Depuis le 8 juillet, la Cour pénale internationale (CPI) entend les différentes parties dans l’affaire «la procureure [de la CPI, Fatou Bensouda] contre Al Hassan Ag Abdoul Aziz Ag Mohamed Ag Mahmoud», du nom d’un ancien chef islamiste poursuivi pour des crimes commis en 2012-2013 à Tombouctou, lorsque cette région du nord du Mali était, comme celles de Gao et Kidal, sous contrôle de groupes djihadistes et rebelles touaregs.
Cette audience dite «de confirmation des charges» se poursuit jusqu’au 17 juillet, avec des interventions de Fatou Bensouda, des représentants des victimes et de la défense, a précisé la CPI, qui siège à La Haye, aux Pays-Bas.
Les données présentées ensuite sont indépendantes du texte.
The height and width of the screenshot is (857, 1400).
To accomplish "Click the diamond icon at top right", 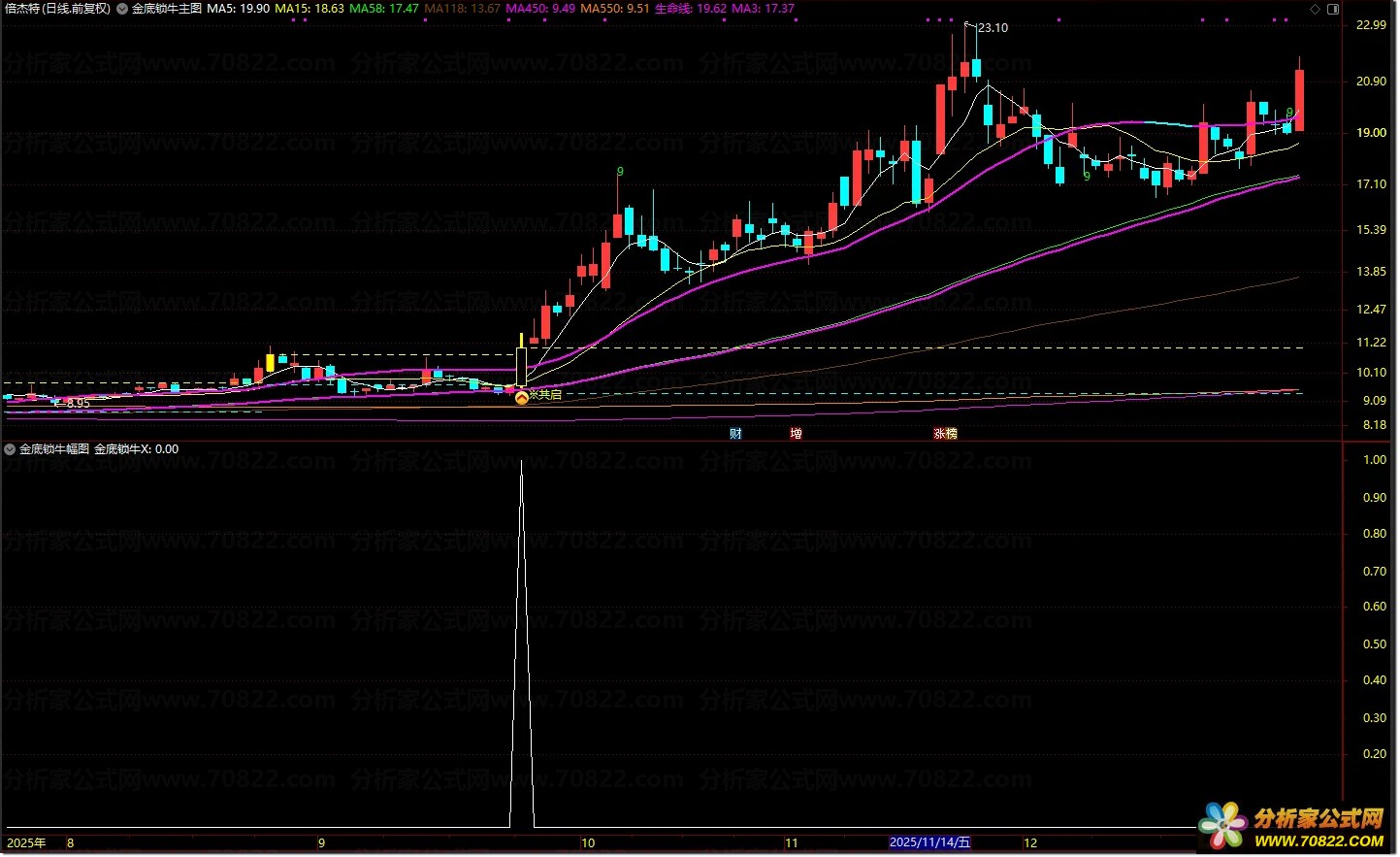I will 1316,9.
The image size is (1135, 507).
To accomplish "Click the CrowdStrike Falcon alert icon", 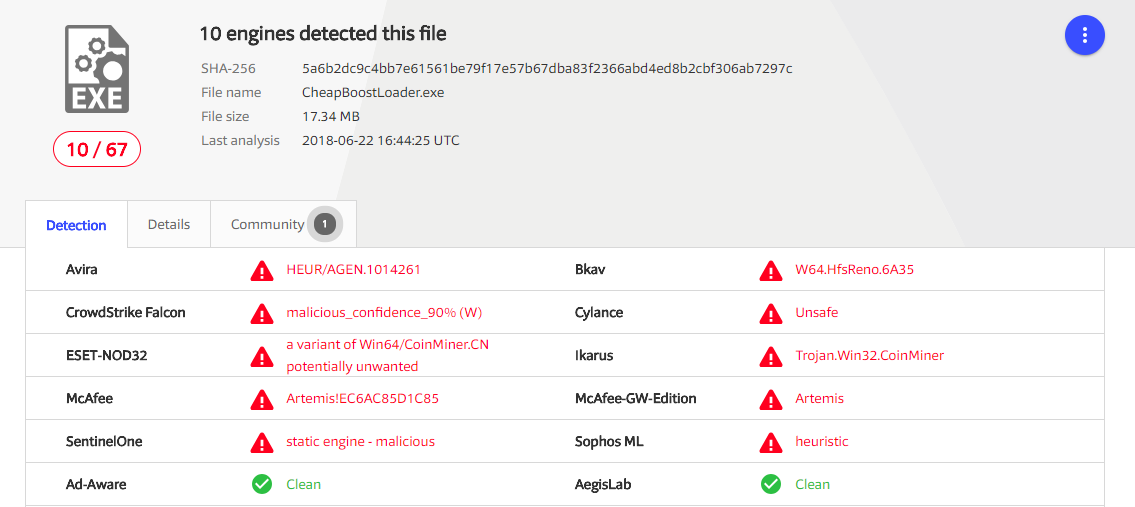I will (262, 313).
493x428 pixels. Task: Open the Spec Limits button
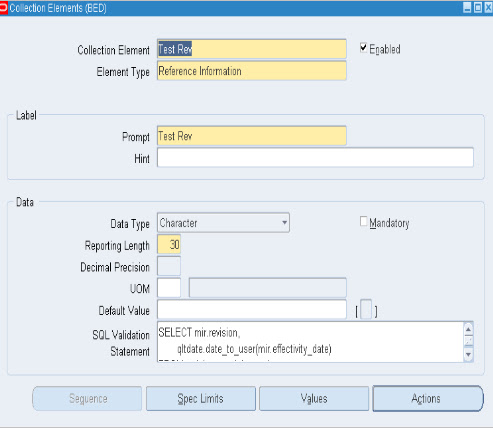pos(201,399)
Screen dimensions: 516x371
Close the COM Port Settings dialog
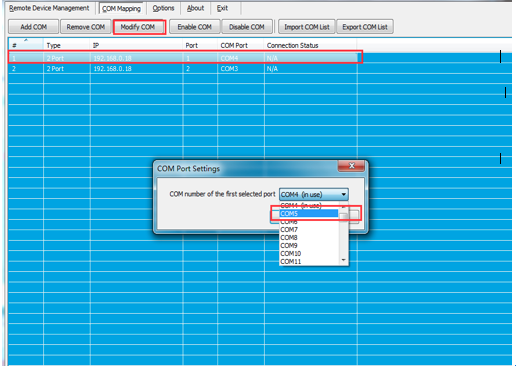tap(351, 166)
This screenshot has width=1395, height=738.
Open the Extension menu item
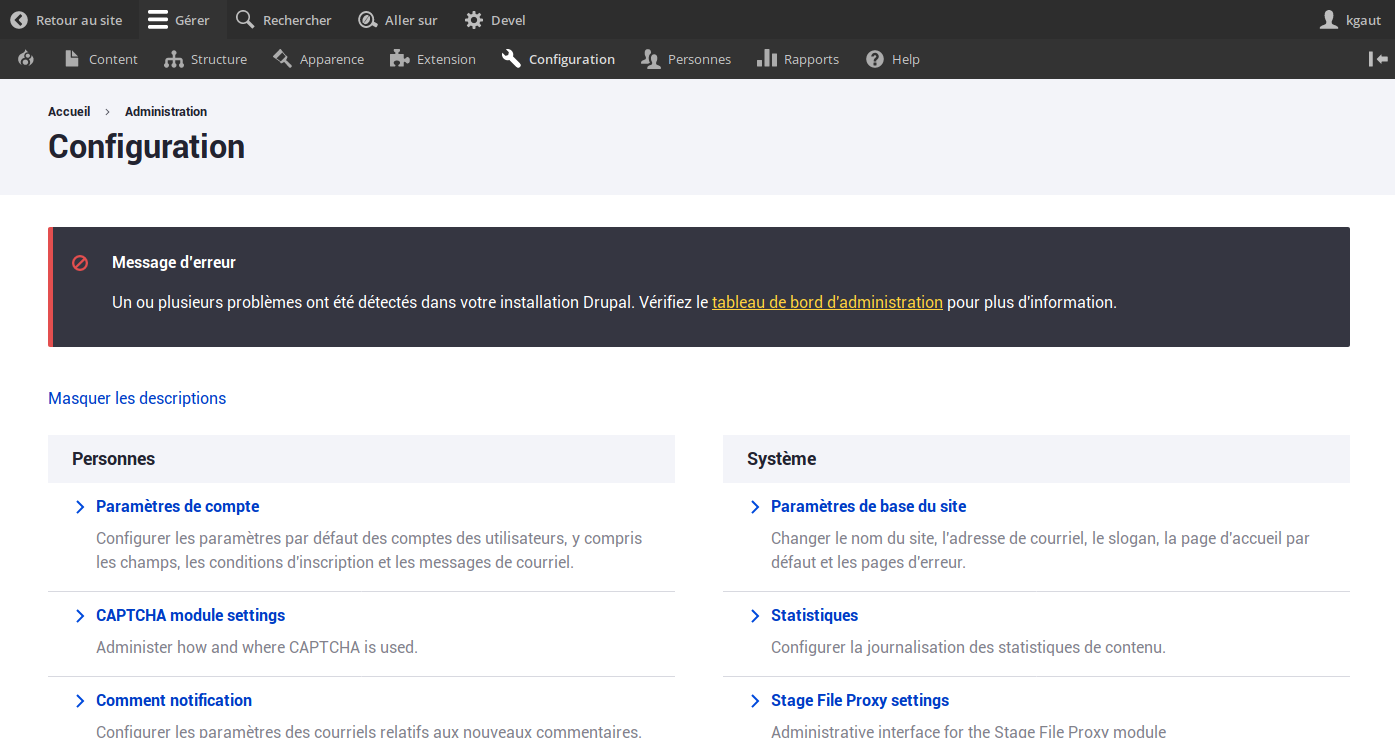click(433, 59)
De même source, «une audience de confirmation des charges n'est pas un procès. [Elle] sert aux juges à déterminer s'il y a des motifs substantiels de croire que le suspect a commis ces crimes.»
Bintou Founè Samaké Bouaré, à la tête d’un réseau d’ONG féminines maliennes, s’est félicitée de cette procédure dans un entretien avec Sputnik à Dakar, en marge d’une visite privée.
Cette juriste de formation, présidente du WILDAF-Mali (Women In Law and Development in Africa), un réseau de promotion et de protection des droits des femmes, a souligné la contribution d’ONG maliennes: elles ont fait «le monitoring des violences basées sur le genre, identifié les femmes victimes de ces violations, constitué des preuves petit à petit mais aussi monté des dossiers». Pour la procédure actuelle, elles ont «préparé» une vingtaine de victimes prêtes, selon elle, à confronter le suspect.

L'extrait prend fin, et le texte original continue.